▶ PROBLEM REQUIREMENTS: Copy each line of the records exactly, stopping only after the line that contains "[Get Your Hustle" has been written, and leave pictures out.

THE DATA Start Marker

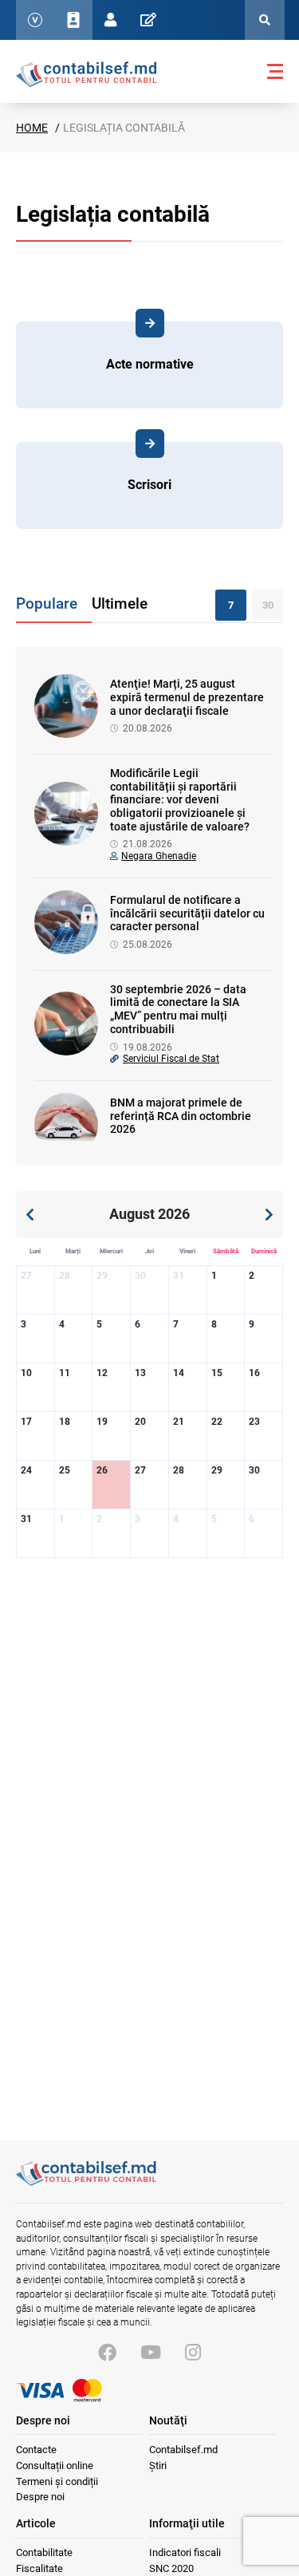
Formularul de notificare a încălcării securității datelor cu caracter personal (187, 913)
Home (32, 127)
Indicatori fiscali (185, 2552)
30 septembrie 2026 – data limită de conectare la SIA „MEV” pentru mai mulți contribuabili (178, 1009)
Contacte (36, 2450)
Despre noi (40, 2497)
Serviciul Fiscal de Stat (171, 1058)
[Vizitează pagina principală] (86, 73)
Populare (46, 603)
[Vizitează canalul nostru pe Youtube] (150, 2353)
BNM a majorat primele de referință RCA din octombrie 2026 (180, 1115)
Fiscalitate (39, 2568)
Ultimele (120, 603)
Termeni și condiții (57, 2481)
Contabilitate (44, 2552)
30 (267, 605)
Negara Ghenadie (158, 856)
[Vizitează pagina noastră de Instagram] (193, 2353)
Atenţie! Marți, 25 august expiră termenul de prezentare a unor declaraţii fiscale (187, 696)
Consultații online (54, 2465)
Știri (158, 2465)
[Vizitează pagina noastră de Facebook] (107, 2353)
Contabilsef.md (183, 2450)
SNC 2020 (171, 2568)
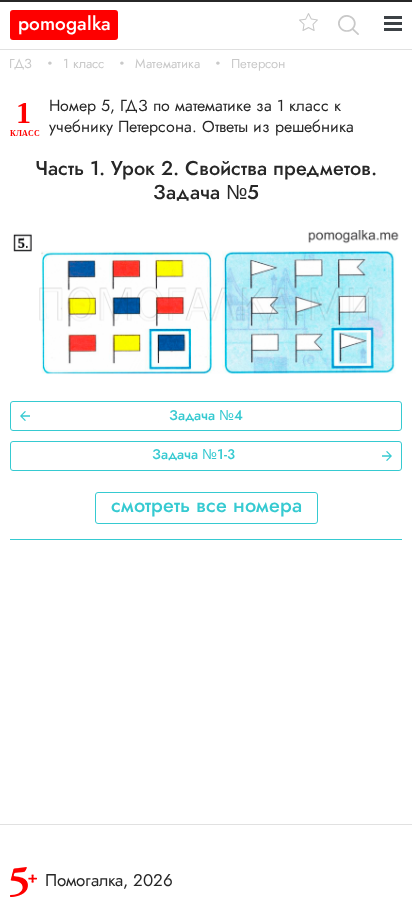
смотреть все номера (206, 505)
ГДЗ (20, 64)
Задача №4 (206, 415)
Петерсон (258, 64)
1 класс (83, 64)
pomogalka (64, 23)
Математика (167, 64)
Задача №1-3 (193, 454)
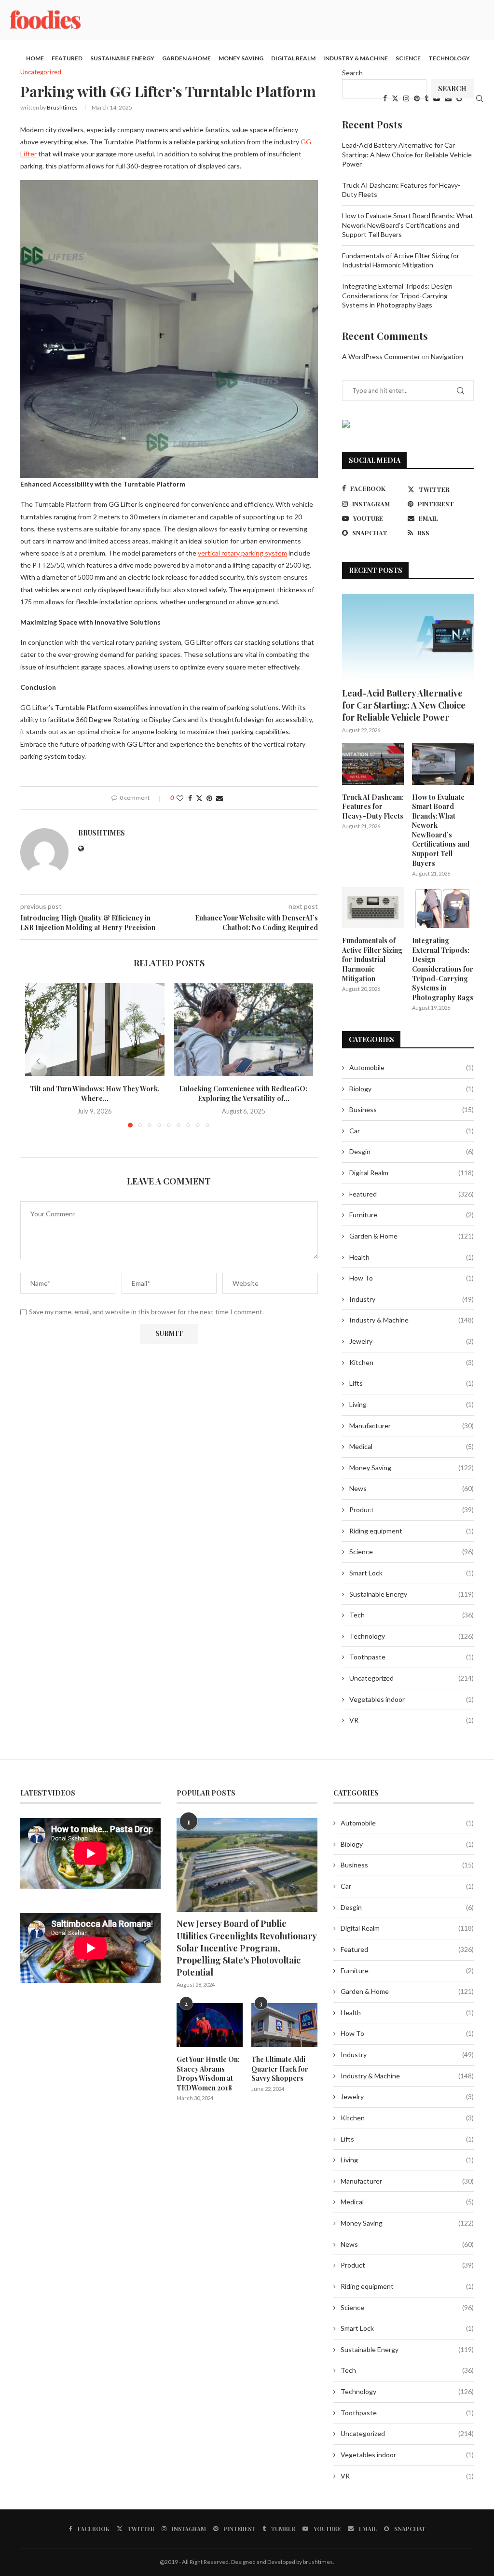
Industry (411, 1299)
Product (411, 1509)
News (411, 1488)
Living (411, 1404)
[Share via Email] (219, 798)
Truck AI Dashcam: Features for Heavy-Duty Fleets (373, 807)
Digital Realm (293, 58)
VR (411, 1720)
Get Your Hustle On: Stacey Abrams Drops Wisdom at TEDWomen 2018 (208, 2073)
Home (35, 58)
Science (408, 58)
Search (352, 73)
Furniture (411, 1215)
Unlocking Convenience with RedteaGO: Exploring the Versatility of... (243, 1093)
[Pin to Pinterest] (209, 798)
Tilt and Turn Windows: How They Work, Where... (95, 1093)
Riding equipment (411, 1531)
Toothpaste (411, 1657)
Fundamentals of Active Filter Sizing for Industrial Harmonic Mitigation (372, 959)
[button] (38, 1061)
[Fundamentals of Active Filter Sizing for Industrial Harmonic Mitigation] (373, 908)
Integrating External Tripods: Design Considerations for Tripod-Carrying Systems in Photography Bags (397, 295)
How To (411, 1278)
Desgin (411, 1151)
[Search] (479, 98)
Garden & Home (186, 58)
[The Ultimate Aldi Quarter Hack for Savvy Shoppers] (284, 2025)
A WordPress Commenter (381, 356)
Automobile (411, 1067)
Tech (411, 1615)
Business (411, 1109)
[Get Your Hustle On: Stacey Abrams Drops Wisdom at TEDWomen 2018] (210, 2025)
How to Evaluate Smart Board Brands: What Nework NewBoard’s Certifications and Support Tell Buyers (407, 224)
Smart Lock (411, 1573)
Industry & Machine (355, 58)
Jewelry (411, 1341)
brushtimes (62, 107)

THE DATA End Marker

▶ RESULT OF THIS TASK:
Formularul de notificare a încălcării securității datelor cu caracter personal (187, 913)
Home (32, 127)
Indicatori fiscali (185, 2552)
30 septembrie 2026 – data limită de conectare la SIA „MEV” pentru mai mulți contribuabili (178, 1009)
Contacte (36, 2450)
Despre noi (40, 2497)
Serviciul Fiscal de Stat (171, 1058)
[Vizitează pagina principală] (86, 73)
Populare (46, 603)
[Vizitează canalul nostru pe Youtube] (150, 2353)
BNM a majorat primele de referință RCA din octombrie 2026 (180, 1115)
Fiscalitate (39, 2568)
Ultimele (120, 603)
Termeni și condiții (57, 2481)
Contabilitate (44, 2552)
30 (267, 605)
Negara Ghenadie (158, 856)
[Vizitează pagina noastră de Instagram] (193, 2353)
Atenţie! Marți, 25 august expiră termenul de prezentare a unor declaraţii fiscale (187, 696)
Consultații online (54, 2465)
Știri (158, 2465)
[Vizitează pagina noastră de Facebook] (107, 2353)
Contabilsef.md (183, 2450)
SNC 2020 (171, 2568)
смотреть все номера (206, 505)
ГДЗ (20, 64)
Задача №4 (206, 415)
Петерсон (258, 64)
1 класс (83, 64)
pomogalka (64, 23)
Математика (167, 64)
Задача №1-3 (193, 454)
Industry (411, 1299)
Product (411, 1509)
News (411, 1488)
Living (411, 1404)
[Share via Email] (219, 798)
Truck AI Dashcam: Features for Heavy-Duty Fleets (373, 807)
Digital Realm (293, 58)
VR (411, 1720)
Get Your Hustle On: Stacey Abrams Drops Wisdom at TEDWomen 2018 (208, 2073)
Home (35, 58)
Science (408, 58)
Search (352, 73)
Furniture (411, 1215)
Unlocking Convenience with RedteaGO: Exploring the Versatility of... (243, 1093)
[Pin to Pinterest] (209, 798)
Tilt and Turn Windows: How They Work, Where... (95, 1093)
Riding equipment (411, 1531)
Toothpaste (411, 1657)
Fundamentals of Active Filter Sizing for Industrial Harmonic Mitigation (372, 959)
[button] (38, 1061)
[Fundamentals of Active Filter Sizing for Industrial Harmonic Mitigation] (373, 908)
Integrating External Tripods: Design Considerations for Tripod-Carrying Systems in Photography Bags (397, 295)
How To (411, 1278)
Desgin (411, 1151)
[Search] (479, 98)
Garden & Home (186, 58)
[The Ultimate Aldi Quarter Hack for Savvy Shoppers] (284, 2025)
A WordPress Commenter (381, 356)
Automobile (411, 1067)
Tech (411, 1615)
Business (411, 1109)
[Get Your Hustle On: Stacey Abrams Drops Wisdom at TEDWomen 2018] (210, 2025)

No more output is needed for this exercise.